[Records from a dataset]
───

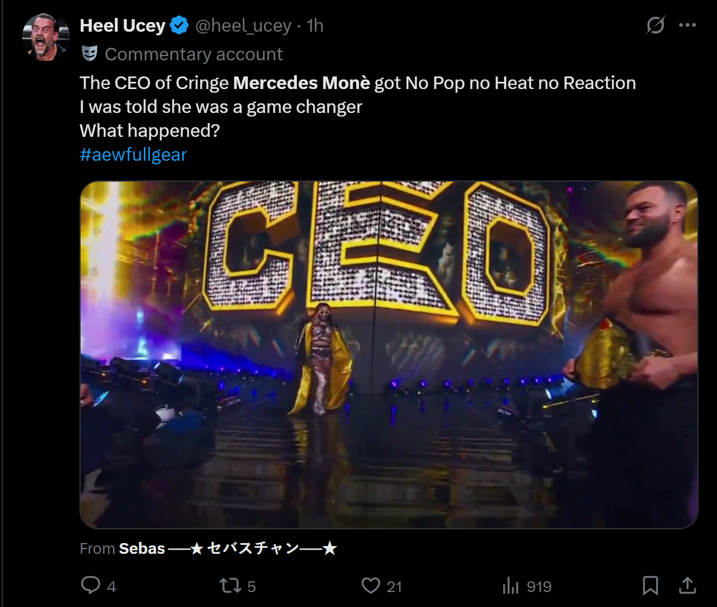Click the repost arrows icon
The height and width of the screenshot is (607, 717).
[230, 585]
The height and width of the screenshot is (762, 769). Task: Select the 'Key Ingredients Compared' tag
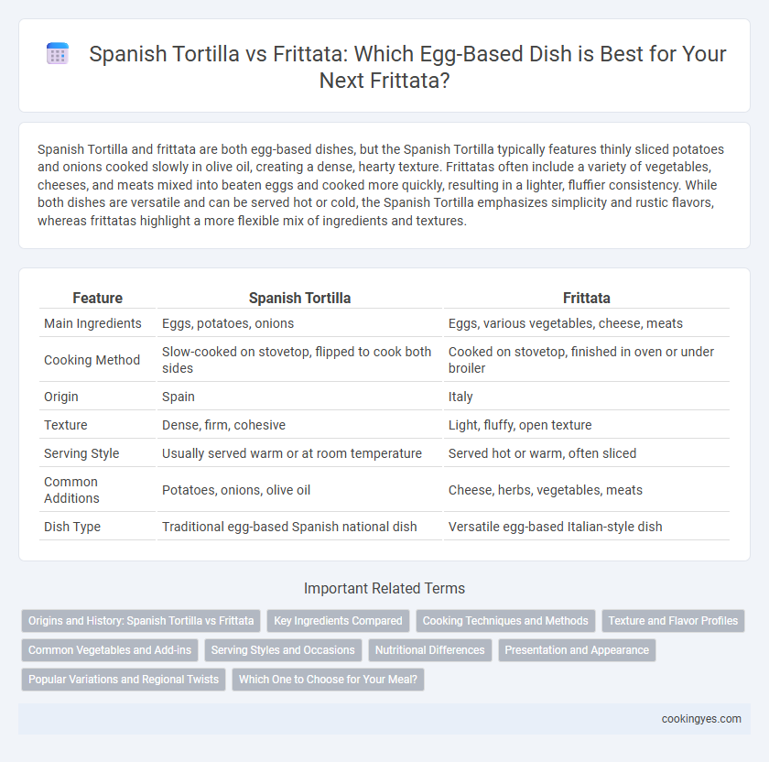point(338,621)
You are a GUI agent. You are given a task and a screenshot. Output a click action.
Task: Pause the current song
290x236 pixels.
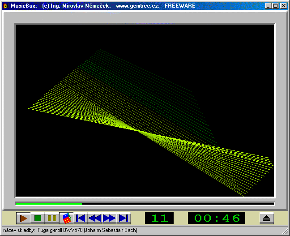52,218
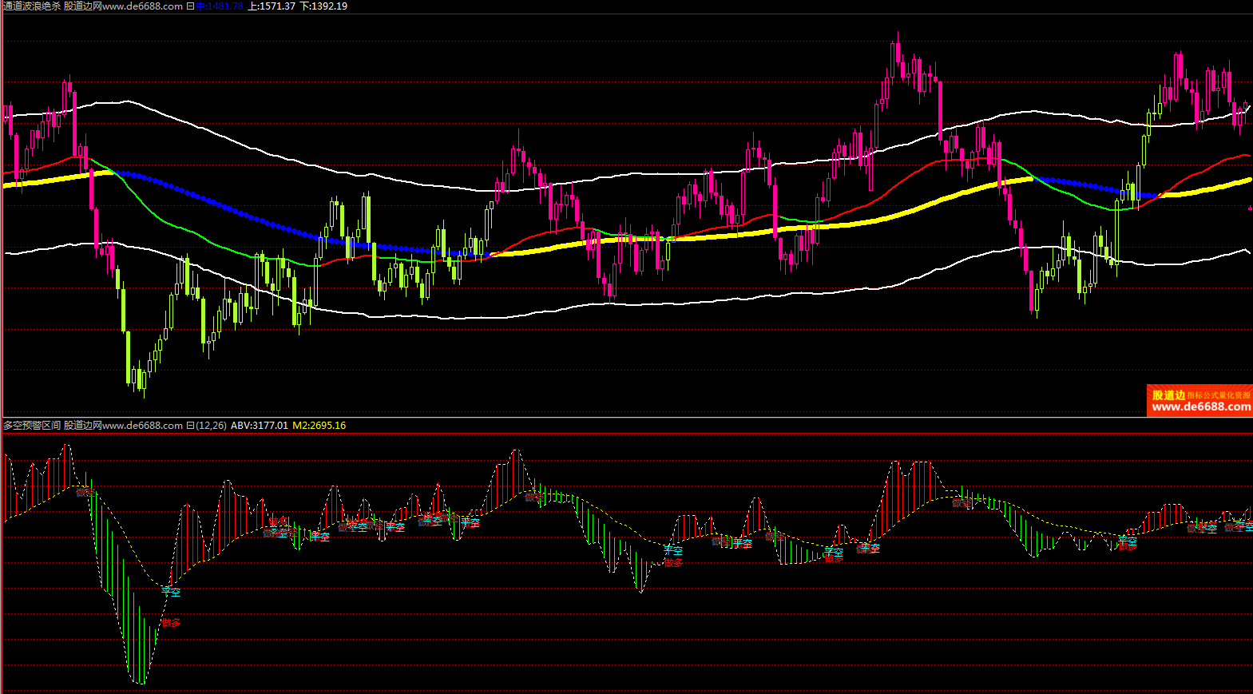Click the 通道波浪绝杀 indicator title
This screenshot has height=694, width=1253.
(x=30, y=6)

───

**ABOUT THIS EXERCISE**
Leave the pictures out, and retype exactly the lines from the one containing "The height and width of the screenshot is (762, 769)." through the last line of the entries above, both included.

**TASK SOLUTION**
The height and width of the screenshot is (762, 769). Task: Select the 'Key Ingredients Compared' tag
point(338,621)
You are a GUI agent. You are given a task and a screenshot. Output a click action.
Task: Pause the current song
290x236 pixels.
52,218
Click the 通道波浪绝杀 indicator title
This screenshot has height=694, width=1253.
(x=30, y=6)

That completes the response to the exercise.